Tuesday, January 19, 2016

Inspiration Strikes...

At the most inopportune time.

Usually when I'm at work and can't do anything about it.

Well, I can do something about it, but the boss tends to not like it. Which is why I have approximately 1.5 million random pieces of paper scattered around my room, purse, laptop bag, and living room ranging in size from a quarter sheet full of scribbles to full 8x11 typed sheets that I jotted down my ideas on between helping customers and dodging managers.

My beautiful mess... Well, some of my beautiful mess.
Or when I'm driving.

It's really dangerous to pull out a legal pad and pen to jot down notes while driving 75-ish mph on the interstate. I won't say how I know (I'm sure you can guess), but this is probably the last thing I would recommend for somebody to do, right after swimming with sharks in a meat suit or eating brussel sprouts. So, it's a good thing that I recently discovered that my phone has a voice memos options so I can just record my random musings out loud. The one downside to this is, I have to listen to myself. I don't know how anybody can stand to hear me talk.

But there was a purpose to this post and that is:

Inspiration can and will strike whenever it damn well pleases and not necessarily when it is ideal for the strikee. It might come when an interesting-looking person walks by or with a stray comment from a friend. A smell might bring it or a simple flash of color.

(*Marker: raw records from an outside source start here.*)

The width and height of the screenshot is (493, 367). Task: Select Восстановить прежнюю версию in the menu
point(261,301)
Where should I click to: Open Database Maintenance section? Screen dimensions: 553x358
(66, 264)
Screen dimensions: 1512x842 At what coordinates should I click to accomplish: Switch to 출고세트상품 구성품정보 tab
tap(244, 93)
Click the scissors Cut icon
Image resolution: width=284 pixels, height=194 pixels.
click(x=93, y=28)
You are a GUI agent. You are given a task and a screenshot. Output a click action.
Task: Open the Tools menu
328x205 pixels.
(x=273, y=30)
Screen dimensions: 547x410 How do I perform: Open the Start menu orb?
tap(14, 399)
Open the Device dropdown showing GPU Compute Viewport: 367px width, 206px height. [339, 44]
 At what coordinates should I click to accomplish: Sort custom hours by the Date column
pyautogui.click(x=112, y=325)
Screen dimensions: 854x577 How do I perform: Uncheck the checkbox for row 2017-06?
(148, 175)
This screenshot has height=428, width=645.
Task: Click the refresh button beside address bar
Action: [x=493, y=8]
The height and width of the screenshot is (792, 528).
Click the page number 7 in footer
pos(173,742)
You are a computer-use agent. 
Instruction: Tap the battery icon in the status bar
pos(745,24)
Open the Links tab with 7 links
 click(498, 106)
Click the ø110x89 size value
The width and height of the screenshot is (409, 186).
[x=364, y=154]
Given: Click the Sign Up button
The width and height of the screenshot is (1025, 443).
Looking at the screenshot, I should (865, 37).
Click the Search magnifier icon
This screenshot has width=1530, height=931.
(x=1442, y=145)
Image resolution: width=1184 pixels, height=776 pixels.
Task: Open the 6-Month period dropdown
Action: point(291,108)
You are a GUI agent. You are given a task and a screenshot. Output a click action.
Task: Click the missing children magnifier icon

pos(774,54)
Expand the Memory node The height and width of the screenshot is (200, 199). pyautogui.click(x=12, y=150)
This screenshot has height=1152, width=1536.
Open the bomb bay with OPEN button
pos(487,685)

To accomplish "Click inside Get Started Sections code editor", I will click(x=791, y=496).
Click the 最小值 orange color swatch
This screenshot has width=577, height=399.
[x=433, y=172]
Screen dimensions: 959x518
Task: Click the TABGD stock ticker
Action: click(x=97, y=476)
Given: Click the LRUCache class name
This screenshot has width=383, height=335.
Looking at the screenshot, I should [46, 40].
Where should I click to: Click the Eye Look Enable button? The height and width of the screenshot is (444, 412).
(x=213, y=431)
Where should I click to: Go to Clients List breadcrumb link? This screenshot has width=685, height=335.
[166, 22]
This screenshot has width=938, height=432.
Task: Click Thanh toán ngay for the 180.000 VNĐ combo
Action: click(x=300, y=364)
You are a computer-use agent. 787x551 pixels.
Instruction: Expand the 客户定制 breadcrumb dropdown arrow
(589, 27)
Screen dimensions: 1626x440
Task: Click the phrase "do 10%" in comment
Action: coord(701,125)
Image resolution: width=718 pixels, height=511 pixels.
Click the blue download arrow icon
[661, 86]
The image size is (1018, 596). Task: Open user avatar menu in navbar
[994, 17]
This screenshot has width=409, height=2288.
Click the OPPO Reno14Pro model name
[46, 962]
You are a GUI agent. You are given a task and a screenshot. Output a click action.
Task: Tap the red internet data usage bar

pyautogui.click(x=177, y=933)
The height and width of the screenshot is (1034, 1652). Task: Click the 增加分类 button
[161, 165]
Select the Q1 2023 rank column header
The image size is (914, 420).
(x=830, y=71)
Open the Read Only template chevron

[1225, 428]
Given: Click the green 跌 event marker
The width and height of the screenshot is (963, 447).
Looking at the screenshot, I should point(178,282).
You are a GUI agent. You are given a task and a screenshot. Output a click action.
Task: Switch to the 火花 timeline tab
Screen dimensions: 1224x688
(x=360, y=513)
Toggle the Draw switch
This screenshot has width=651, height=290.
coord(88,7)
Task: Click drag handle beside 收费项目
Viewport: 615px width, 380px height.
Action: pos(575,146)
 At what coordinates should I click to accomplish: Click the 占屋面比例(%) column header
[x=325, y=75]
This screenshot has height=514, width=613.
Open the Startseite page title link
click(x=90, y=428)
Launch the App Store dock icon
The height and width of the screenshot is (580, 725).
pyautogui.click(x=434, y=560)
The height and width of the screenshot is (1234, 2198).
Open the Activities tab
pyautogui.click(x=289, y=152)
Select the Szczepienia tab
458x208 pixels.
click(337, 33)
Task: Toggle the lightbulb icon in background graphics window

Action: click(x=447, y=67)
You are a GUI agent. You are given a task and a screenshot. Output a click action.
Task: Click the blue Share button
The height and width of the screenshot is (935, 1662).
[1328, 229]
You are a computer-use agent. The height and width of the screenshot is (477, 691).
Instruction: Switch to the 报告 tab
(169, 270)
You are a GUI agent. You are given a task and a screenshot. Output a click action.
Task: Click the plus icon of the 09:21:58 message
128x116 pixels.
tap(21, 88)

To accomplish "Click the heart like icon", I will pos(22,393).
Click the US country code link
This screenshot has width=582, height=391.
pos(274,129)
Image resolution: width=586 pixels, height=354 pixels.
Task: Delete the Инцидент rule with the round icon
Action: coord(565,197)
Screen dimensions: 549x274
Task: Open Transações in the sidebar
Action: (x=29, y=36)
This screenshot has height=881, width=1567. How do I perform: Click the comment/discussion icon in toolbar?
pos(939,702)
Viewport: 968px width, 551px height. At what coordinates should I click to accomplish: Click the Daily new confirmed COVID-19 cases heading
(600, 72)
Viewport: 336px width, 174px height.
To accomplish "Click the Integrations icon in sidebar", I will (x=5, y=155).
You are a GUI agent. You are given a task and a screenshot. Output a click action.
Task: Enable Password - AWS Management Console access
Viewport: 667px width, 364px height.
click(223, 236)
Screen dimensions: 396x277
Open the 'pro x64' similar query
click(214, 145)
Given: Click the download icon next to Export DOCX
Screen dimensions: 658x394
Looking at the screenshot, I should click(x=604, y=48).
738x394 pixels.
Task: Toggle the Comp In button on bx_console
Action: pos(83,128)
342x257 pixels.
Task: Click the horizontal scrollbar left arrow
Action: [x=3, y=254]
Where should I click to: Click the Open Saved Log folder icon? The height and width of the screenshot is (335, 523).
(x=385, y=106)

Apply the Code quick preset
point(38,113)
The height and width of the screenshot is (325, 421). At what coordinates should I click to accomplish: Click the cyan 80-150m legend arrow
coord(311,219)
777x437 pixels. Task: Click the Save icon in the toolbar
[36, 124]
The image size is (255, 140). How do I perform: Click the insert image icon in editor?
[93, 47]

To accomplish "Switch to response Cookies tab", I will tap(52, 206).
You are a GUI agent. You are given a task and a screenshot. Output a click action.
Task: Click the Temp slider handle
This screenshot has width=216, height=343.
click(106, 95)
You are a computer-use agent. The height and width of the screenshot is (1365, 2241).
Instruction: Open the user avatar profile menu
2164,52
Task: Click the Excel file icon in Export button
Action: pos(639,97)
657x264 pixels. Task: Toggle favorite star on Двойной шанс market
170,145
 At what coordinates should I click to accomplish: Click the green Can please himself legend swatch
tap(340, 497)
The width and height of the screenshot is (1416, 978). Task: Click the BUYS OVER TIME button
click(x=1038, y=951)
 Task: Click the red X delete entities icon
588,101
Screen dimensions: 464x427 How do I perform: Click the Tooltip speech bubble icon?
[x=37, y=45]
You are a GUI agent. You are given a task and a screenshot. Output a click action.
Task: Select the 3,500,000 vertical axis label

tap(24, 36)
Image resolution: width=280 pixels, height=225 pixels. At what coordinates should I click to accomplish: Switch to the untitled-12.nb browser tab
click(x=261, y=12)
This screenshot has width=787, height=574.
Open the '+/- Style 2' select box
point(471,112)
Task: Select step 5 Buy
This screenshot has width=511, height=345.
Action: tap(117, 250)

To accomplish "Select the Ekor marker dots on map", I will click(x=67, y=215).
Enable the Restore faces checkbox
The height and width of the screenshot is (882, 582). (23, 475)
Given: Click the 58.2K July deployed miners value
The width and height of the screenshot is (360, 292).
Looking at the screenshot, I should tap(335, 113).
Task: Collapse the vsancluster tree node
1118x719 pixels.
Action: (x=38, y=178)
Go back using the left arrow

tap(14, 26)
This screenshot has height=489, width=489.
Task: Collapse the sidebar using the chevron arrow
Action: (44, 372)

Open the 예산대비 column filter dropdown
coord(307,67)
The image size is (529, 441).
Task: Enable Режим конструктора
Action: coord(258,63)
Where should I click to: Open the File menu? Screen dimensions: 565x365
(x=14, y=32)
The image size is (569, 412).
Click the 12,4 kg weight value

Heck, I got an idea for a short story about the afterlife today when "Sally's Song" from Nightmare before Christmas came on my Pandora station.

That doesn't mean an artist can only work when that lightning strikes. It's actually not very good for their art if they do that considering how infrequently it happens. Sometimes you have to nudge it along... or blindfold and hogtie it, throw it in the trunk of your car, and drive it out to a cabin in the woods to help you finish your project.

As fun as that sounds, I wouldn't recommend it. Kidnapping a concept is still kidnapping and kidnapping is wrong.

After all of this, if your process is still to work by inspiration alone, do all you can to surround yourself with anything that will peak the Muses' interests and keep the creative juices flowing through you.

If that involves face-smashing your keyboard to the beat of "Meet the Enemy" by Eluvetie until you get the brilliant idea to write a story about a head-banging music fan who follows their favorite death metal band around the world committing murders along the way, so be it.